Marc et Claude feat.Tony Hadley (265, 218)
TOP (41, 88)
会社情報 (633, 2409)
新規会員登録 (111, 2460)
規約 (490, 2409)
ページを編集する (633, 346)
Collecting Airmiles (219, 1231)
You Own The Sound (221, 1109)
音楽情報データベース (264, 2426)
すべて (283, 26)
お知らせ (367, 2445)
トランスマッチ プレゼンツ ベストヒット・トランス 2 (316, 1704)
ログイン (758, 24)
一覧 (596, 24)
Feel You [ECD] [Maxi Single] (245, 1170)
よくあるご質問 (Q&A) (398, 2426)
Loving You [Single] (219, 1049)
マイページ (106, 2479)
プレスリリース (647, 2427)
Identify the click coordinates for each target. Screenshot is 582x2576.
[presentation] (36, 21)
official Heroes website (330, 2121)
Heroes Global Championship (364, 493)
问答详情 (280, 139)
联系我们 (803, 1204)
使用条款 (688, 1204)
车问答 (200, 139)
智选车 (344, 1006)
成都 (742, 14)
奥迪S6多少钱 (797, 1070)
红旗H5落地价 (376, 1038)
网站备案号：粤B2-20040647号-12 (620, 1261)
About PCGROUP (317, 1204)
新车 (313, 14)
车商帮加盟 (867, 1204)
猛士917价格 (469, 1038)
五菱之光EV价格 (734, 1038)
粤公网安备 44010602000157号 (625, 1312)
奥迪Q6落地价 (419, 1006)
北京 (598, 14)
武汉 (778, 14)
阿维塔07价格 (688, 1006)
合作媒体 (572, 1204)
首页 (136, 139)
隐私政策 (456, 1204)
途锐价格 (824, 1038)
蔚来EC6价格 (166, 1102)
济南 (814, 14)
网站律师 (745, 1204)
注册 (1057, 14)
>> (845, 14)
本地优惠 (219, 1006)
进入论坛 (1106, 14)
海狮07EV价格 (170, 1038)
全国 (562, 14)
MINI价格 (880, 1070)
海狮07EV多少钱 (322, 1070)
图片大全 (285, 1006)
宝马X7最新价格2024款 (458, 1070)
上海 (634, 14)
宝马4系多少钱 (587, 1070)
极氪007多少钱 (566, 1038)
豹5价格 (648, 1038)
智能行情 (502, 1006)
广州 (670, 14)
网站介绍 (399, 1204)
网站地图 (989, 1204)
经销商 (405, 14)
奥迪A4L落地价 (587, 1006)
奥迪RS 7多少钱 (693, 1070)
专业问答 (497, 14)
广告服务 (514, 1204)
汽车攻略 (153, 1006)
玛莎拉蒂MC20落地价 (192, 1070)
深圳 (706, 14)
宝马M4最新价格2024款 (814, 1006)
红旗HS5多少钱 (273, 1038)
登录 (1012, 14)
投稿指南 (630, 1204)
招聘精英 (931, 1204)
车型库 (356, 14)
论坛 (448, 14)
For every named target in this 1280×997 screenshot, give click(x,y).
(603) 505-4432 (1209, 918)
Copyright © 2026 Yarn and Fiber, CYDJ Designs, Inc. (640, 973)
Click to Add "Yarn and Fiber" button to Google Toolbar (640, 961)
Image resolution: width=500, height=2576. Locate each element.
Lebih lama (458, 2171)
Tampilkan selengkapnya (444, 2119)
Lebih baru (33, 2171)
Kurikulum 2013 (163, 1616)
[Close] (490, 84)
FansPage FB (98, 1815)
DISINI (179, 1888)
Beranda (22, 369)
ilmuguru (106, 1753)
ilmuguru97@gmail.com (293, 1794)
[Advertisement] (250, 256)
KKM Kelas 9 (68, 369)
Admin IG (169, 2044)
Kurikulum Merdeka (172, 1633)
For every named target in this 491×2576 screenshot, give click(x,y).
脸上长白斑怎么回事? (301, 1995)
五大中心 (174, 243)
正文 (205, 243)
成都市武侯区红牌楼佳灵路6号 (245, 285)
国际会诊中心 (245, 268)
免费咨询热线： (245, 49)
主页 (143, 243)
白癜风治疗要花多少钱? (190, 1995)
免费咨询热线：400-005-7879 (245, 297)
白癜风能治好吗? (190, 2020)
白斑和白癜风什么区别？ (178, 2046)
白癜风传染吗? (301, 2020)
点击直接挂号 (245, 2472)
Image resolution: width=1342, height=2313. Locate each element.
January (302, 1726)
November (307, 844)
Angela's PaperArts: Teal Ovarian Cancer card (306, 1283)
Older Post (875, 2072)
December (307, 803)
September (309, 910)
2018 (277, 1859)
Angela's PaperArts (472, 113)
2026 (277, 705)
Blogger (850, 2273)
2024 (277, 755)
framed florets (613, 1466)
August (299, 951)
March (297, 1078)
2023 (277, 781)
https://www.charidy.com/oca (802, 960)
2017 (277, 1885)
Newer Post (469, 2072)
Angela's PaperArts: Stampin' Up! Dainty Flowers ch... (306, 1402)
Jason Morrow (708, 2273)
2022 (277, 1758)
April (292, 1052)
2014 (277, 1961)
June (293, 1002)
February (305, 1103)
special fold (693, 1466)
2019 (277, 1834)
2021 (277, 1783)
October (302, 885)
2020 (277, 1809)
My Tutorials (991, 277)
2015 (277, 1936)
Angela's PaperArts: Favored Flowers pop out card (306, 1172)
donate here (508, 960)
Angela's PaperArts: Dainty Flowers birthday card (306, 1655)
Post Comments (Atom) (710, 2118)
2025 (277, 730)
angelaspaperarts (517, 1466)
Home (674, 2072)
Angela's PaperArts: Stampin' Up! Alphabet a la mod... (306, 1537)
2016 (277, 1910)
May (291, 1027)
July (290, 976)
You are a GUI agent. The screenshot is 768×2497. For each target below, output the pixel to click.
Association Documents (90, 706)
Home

------------------------------

Reproduce every one of the entries above, line for line and character for character, changing nothing.

▶ _Result of the exercise_
Marc et Claude feat.Tony Hadley (265, 218)
TOP (41, 88)
会社情報 (633, 2409)
新規会員登録 (111, 2460)
規約 (490, 2409)
ページを編集する (633, 346)
Collecting Airmiles (219, 1231)
You Own The Sound (221, 1109)
音楽情報データベース (264, 2426)
すべて (283, 26)
お知らせ (367, 2445)
トランスマッチ プレゼンツ ベストヒット・トランス 2 (316, 1704)
ログイン (758, 24)
一覧 (596, 24)
Feel You [ECD] [Maxi Single] (245, 1170)
よくあるご質問 (Q&A) (398, 2426)
Loving You [Single] (219, 1049)
マイページ (106, 2479)
プレスリリース (647, 2427)
Identify the click coordinates for each target. Screenshot is 582x2576.
[presentation] (36, 21)
official Heroes website (330, 2121)
Heroes Global Championship (364, 493)
问答详情 (280, 139)
联系我们 (803, 1204)
使用条款 (688, 1204)
车问答 (200, 139)
智选车 (344, 1006)
成都 (742, 14)
奥迪S6多少钱 (797, 1070)
红旗H5落地价 (376, 1038)
网站备案号：粤B2-20040647号-12 (620, 1261)
About PCGROUP (317, 1204)
新车 (313, 14)
车商帮加盟 (867, 1204)
猛士917价格 (469, 1038)
五菱之光EV价格 (734, 1038)
粤公网安备 44010602000157号 (625, 1312)
奥迪Q6落地价 (419, 1006)
北京 (598, 14)
武汉 (778, 14)
阿维塔07价格 (688, 1006)
合作媒体 (572, 1204)
首页 (136, 139)
隐私政策 (456, 1204)
途锐价格 (824, 1038)
蔚来EC6价格 (166, 1102)
济南 (814, 14)
网站律师 (745, 1204)
注册 (1057, 14)
>> (845, 14)
本地优惠 (219, 1006)
进入论坛 (1106, 14)
海狮07EV价格 (170, 1038)
全国 (562, 14)
MINI价格 (880, 1070)
海狮07EV多少钱 (322, 1070)
图片大全 (285, 1006)
宝马X7最新价格2024款 (458, 1070)
上海 (634, 14)
宝马4系多少钱 (587, 1070)
极氪007多少钱 (566, 1038)
豹5价格 (648, 1038)
智能行情 (502, 1006)
广州 (670, 14)
网站介绍 (399, 1204)
网站地图 (989, 1204)
经销商 (405, 14)
奥迪A4L落地价 (587, 1006)
奥迪RS 7多少钱 (693, 1070)
专业问答 (497, 14)
广告服务 (514, 1204)
汽车攻略 (153, 1006)
玛莎拉蒂MC20落地价 (192, 1070)
深圳 (706, 14)
宝马M4最新价格2024款 (814, 1006)
红旗HS5多少钱 (273, 1038)
登录 (1012, 14)
投稿指南 (630, 1204)
招聘精英 (931, 1204)
车型库 (356, 14)
论坛 (448, 14)
For every named target in this 1280×997 screenshot, give click(x,y).
(603) 505-4432 (1209, 918)
Copyright © 2026 Yarn and Fiber, CYDJ Designs, Inc. (640, 973)
Click to Add "Yarn and Fiber" button to Google Toolbar (640, 961)
Image resolution: width=500, height=2576. Locate each element.
Lebih lama (458, 2171)
Tampilkan selengkapnya (444, 2119)
Lebih baru (33, 2171)
Kurikulum 2013 (163, 1616)
[Close] (490, 84)
FansPage FB (98, 1815)
DISINI (179, 1888)
Beranda (22, 369)
ilmuguru (106, 1753)
ilmuguru97@gmail.com (293, 1794)
[Advertisement] (250, 256)
KKM Kelas 9 (68, 369)
Admin IG (169, 2044)
Kurikulum Merdeka (172, 1633)
For every named target in this 491×2576 screenshot, give click(x,y).
脸上长白斑怎么回事? (301, 1995)
五大中心 (174, 243)
正文 (205, 243)
成都市武侯区红牌楼佳灵路6号 (245, 285)
国际会诊中心 (245, 268)
免费咨询热线： (245, 49)
主页 (143, 243)
白癜风治疗要花多少钱? (190, 1995)
免费咨询热线：400-005-7879 (245, 297)
白癜风能治好吗? (190, 2020)
白斑和白癜风什么区别？ (178, 2046)
白癜风传染吗? (301, 2020)
点击直接挂号 (245, 2472)
Image resolution: width=1342, height=2313. Locate each element.
January (302, 1726)
November (307, 844)
Angela's PaperArts: Teal Ovarian Cancer card (306, 1283)
Older Post (875, 2072)
December (307, 803)
September (309, 910)
2018 (277, 1859)
Angela's PaperArts (472, 113)
2026 (277, 705)
Blogger (850, 2273)
2024 (277, 755)
framed florets (613, 1466)
August (299, 951)
March (297, 1078)
2023 (277, 781)
https://www.charidy.com/oca (802, 960)
2017 (277, 1885)
Newer Post (469, 2072)
Angela's PaperArts: Stampin' Up! Dainty Flowers ch... (306, 1402)
Jason Morrow (708, 2273)
2022 (277, 1758)
April (292, 1052)
2014 (277, 1961)
June (293, 1002)
February (305, 1103)
special fold (693, 1466)
2019 (277, 1834)
2021 (277, 1783)
October (302, 885)
2020 (277, 1809)
My Tutorials (991, 277)
2015 (277, 1936)
Angela's PaperArts: Favored Flowers pop out card (306, 1172)
donate here (508, 960)
Angela's PaperArts: Dainty Flowers birthday card (306, 1655)
Post Comments (Atom) (710, 2118)
2025 (277, 730)
angelaspaperarts (517, 1466)
Home (674, 2072)
Angela's PaperArts: Stampin' Up! Alphabet a la mod... (306, 1537)
2016 (277, 1910)
May (291, 1027)
July (290, 976)
You are a GUI agent. The screenshot is 768×2497. For each target below, output the pixel to click.
Association Documents (90, 706)
Home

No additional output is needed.